Data records
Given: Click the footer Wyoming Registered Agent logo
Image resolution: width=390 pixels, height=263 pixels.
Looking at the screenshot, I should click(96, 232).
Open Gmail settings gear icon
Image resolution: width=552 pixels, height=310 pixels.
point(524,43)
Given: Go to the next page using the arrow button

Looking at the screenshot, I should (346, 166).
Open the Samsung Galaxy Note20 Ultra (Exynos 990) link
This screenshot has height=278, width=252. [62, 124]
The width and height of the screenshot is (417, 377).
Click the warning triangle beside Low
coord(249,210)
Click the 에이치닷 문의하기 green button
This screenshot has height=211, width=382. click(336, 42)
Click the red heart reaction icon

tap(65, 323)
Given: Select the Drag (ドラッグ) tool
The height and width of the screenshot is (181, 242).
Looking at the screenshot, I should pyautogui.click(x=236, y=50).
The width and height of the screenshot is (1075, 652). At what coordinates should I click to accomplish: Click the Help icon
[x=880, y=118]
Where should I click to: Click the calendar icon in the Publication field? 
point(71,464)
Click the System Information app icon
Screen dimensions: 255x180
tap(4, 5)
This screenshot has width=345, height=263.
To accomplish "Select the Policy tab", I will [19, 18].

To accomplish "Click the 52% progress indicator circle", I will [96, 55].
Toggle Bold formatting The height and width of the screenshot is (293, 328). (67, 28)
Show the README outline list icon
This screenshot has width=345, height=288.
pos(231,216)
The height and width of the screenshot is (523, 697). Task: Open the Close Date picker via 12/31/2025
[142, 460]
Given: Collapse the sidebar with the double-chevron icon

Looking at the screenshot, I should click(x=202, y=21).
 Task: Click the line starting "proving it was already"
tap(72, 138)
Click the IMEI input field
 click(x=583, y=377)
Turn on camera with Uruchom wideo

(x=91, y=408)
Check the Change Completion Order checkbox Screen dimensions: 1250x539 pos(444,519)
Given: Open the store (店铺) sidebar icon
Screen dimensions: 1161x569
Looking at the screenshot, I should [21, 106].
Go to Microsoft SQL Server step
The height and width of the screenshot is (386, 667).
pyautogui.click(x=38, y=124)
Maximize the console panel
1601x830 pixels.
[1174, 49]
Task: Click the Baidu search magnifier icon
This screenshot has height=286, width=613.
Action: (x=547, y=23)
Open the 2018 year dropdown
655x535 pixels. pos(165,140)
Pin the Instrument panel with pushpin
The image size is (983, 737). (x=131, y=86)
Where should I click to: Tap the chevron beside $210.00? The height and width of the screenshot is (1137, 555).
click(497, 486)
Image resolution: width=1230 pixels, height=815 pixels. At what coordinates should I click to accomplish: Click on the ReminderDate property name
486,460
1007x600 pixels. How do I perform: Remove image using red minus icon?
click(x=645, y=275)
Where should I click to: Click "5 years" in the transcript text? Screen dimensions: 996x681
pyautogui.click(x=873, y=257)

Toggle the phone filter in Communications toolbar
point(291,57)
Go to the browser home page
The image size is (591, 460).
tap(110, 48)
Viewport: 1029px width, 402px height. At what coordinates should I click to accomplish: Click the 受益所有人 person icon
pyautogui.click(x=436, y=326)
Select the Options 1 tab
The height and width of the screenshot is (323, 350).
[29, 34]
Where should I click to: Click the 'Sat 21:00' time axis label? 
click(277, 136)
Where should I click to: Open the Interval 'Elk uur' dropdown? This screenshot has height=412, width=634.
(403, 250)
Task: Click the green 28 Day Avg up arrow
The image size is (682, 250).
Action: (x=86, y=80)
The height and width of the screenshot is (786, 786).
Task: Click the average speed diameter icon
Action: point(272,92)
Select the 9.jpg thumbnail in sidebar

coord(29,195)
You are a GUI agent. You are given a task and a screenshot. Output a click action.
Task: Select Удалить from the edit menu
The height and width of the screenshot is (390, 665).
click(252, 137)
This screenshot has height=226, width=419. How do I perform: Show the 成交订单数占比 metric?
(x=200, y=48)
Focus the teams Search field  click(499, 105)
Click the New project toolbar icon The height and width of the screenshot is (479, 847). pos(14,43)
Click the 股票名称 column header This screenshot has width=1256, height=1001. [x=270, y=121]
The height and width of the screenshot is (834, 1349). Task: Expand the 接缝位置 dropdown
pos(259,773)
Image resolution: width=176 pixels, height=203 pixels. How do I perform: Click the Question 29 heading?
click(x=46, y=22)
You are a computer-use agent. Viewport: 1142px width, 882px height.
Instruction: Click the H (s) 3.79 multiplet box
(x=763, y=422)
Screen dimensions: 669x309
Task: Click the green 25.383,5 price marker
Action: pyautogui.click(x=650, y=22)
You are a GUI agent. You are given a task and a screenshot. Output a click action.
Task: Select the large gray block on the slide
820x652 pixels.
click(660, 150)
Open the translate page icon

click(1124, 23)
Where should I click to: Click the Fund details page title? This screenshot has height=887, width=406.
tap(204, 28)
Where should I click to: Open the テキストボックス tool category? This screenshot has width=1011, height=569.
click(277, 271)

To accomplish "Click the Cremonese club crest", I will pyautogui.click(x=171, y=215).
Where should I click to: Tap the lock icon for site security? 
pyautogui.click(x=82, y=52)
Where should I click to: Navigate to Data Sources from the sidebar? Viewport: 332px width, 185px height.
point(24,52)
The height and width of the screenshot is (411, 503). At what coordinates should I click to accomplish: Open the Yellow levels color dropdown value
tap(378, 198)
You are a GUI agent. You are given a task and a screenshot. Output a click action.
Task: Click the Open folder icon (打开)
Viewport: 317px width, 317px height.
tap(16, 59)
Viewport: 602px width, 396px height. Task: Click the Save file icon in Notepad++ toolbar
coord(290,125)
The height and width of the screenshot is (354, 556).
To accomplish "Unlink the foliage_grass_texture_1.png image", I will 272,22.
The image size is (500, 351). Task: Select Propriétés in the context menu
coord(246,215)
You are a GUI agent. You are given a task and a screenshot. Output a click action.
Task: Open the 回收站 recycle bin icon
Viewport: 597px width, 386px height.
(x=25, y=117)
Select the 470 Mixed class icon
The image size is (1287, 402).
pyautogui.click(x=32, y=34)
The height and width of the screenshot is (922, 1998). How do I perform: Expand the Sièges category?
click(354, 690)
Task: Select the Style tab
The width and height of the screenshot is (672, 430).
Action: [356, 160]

> _Activity_
All the entries are to be set down exactly as they appear.

> _Output of the task_
Given: Click the footer Wyoming Registered Agent logo
Image resolution: width=390 pixels, height=263 pixels.
Looking at the screenshot, I should click(96, 232).
Open Gmail settings gear icon
Image resolution: width=552 pixels, height=310 pixels.
point(524,43)
Given: Go to the next page using the arrow button

Looking at the screenshot, I should (346, 166).
Open the Samsung Galaxy Note20 Ultra (Exynos 990) link
This screenshot has height=278, width=252. [62, 124]
The width and height of the screenshot is (417, 377).
Click the warning triangle beside Low
coord(249,210)
Click the 에이치닷 문의하기 green button
This screenshot has height=211, width=382. click(336, 42)
Click the red heart reaction icon

tap(65, 323)
Given: Select the Drag (ドラッグ) tool
The height and width of the screenshot is (181, 242).
Looking at the screenshot, I should pyautogui.click(x=236, y=50).
The width and height of the screenshot is (1075, 652). At what coordinates should I click to accomplish: Click the Help icon
[x=880, y=118]
Where should I click to: Click the calendar icon in the Publication field? 
point(71,464)
Click the System Information app icon
Screen dimensions: 255x180
tap(4, 5)
This screenshot has width=345, height=263.
To accomplish "Select the Policy tab", I will [19, 18].

To accomplish "Click the 52% progress indicator circle", I will [96, 55].
Toggle Bold formatting The height and width of the screenshot is (293, 328). (67, 28)
Show the README outline list icon
This screenshot has width=345, height=288.
pos(231,216)
The height and width of the screenshot is (523, 697). Task: Open the Close Date picker via 12/31/2025
[142, 460]
Given: Collapse the sidebar with the double-chevron icon

Looking at the screenshot, I should click(x=202, y=21).
 Task: Click the line starting "proving it was already"
tap(72, 138)
Click the IMEI input field
 click(x=583, y=377)
Turn on camera with Uruchom wideo

(x=91, y=408)
Check the Change Completion Order checkbox Screen dimensions: 1250x539 pos(444,519)
Given: Open the store (店铺) sidebar icon
Screen dimensions: 1161x569
Looking at the screenshot, I should [21, 106].
Go to Microsoft SQL Server step
The height and width of the screenshot is (386, 667).
pyautogui.click(x=38, y=124)
Maximize the console panel
1601x830 pixels.
[1174, 49]
Task: Click the Baidu search magnifier icon
This screenshot has height=286, width=613.
Action: (x=547, y=23)
Open the 2018 year dropdown
655x535 pixels. pos(165,140)
Pin the Instrument panel with pushpin
The image size is (983, 737). (x=131, y=86)
Where should I click to: Tap the chevron beside $210.00? The height and width of the screenshot is (1137, 555).
click(497, 486)
Image resolution: width=1230 pixels, height=815 pixels. At what coordinates should I click to accomplish: Click on the ReminderDate property name
486,460
1007x600 pixels. How do I perform: Remove image using red minus icon?
click(x=645, y=275)
Where should I click to: Click "5 years" in the transcript text? Screen dimensions: 996x681
pyautogui.click(x=873, y=257)

Toggle the phone filter in Communications toolbar
point(291,57)
Go to the browser home page
The image size is (591, 460).
tap(110, 48)
Viewport: 1029px width, 402px height. At what coordinates should I click to accomplish: Click the 受益所有人 person icon
pyautogui.click(x=436, y=326)
Select the Options 1 tab
The height and width of the screenshot is (323, 350).
[29, 34]
Where should I click to: Click the 'Sat 21:00' time axis label? 
click(277, 136)
Where should I click to: Open the Interval 'Elk uur' dropdown? This screenshot has height=412, width=634.
(403, 250)
Task: Click the green 28 Day Avg up arrow
The image size is (682, 250).
Action: (x=86, y=80)
The height and width of the screenshot is (786, 786).
Task: Click the average speed diameter icon
Action: point(272,92)
Select the 9.jpg thumbnail in sidebar

coord(29,195)
You are a GUI agent. You are given a task and a screenshot. Output a click action.
Task: Select Удалить from the edit menu
The height and width of the screenshot is (390, 665).
click(252, 137)
This screenshot has height=226, width=419. How do I perform: Show the 成交订单数占比 metric?
(x=200, y=48)
Focus the teams Search field  click(499, 105)
Click the New project toolbar icon The height and width of the screenshot is (479, 847). pos(14,43)
Click the 股票名称 column header This screenshot has width=1256, height=1001. [x=270, y=121]
The height and width of the screenshot is (834, 1349). Task: Expand the 接缝位置 dropdown
pos(259,773)
Image resolution: width=176 pixels, height=203 pixels. How do I perform: Click the Question 29 heading?
click(x=46, y=22)
You are a computer-use agent. Viewport: 1142px width, 882px height.
Instruction: Click the H (s) 3.79 multiplet box
(x=763, y=422)
Screen dimensions: 669x309
Task: Click the green 25.383,5 price marker
Action: pyautogui.click(x=650, y=22)
You are a GUI agent. You are given a task and a screenshot. Output a click action.
Task: Select the large gray block on the slide
820x652 pixels.
click(660, 150)
Open the translate page icon

click(1124, 23)
Where should I click to: Click the Fund details page title? This screenshot has height=887, width=406.
tap(204, 28)
Where should I click to: Open the テキストボックス tool category? This screenshot has width=1011, height=569.
click(277, 271)

To accomplish "Click the Cremonese club crest", I will pyautogui.click(x=171, y=215).
Where should I click to: Tap the lock icon for site security? 
pyautogui.click(x=82, y=52)
Where should I click to: Navigate to Data Sources from the sidebar? Viewport: 332px width, 185px height.
point(24,52)
The height and width of the screenshot is (411, 503). At what coordinates should I click to accomplish: Open the Yellow levels color dropdown value
tap(378, 198)
You are a GUI agent. You are given a task and a screenshot. Output a click action.
Task: Click the Open folder icon (打开)
Viewport: 317px width, 317px height.
tap(16, 59)
Viewport: 602px width, 396px height. Task: Click the Save file icon in Notepad++ toolbar
coord(290,125)
The height and width of the screenshot is (354, 556).
To accomplish "Unlink the foliage_grass_texture_1.png image", I will 272,22.
The image size is (500, 351). Task: Select Propriétés in the context menu
coord(246,215)
You are a GUI agent. You are given a task and a screenshot. Output a click action.
Task: Open the 回收站 recycle bin icon
Viewport: 597px width, 386px height.
(x=25, y=117)
Select the 470 Mixed class icon
The image size is (1287, 402).
pyautogui.click(x=32, y=34)
The height and width of the screenshot is (922, 1998). How do I perform: Expand the Sièges category?
click(354, 690)
Task: Select the Style tab
The width and height of the screenshot is (672, 430).
Action: [356, 160]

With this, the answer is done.